:: What you need to do ::
The answer must be every line of the data that holds the word "agent".

:: Exercise inputs ::
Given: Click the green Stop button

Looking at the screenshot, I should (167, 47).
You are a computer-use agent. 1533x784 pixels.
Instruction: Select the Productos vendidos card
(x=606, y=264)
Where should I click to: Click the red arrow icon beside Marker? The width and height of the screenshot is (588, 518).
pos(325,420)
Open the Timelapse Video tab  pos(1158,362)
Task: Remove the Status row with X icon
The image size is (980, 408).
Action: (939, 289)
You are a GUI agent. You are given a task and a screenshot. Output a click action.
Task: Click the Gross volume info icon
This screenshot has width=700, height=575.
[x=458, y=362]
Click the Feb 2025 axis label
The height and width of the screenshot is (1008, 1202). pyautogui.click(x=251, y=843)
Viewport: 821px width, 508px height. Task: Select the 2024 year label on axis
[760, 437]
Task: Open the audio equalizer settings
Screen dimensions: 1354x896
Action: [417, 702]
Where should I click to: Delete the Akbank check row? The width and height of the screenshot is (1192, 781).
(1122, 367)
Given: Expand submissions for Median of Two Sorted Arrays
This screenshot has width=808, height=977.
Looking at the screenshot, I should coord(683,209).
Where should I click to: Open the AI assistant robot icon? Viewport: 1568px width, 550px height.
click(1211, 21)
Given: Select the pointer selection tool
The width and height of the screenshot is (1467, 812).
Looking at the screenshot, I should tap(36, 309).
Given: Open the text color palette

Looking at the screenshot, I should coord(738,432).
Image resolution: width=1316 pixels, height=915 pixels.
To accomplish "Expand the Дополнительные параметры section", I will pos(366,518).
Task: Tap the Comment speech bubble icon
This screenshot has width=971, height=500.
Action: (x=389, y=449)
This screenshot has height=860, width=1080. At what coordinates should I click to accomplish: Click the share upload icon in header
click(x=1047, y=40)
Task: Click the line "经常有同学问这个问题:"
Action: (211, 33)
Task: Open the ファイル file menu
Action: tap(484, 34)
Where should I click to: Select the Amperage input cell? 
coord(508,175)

:: Output for this exercise ::
You are a computer-use agent. 1533x784 pixels.
You are a GUI agent. You are given a task and a screenshot. Output a click action.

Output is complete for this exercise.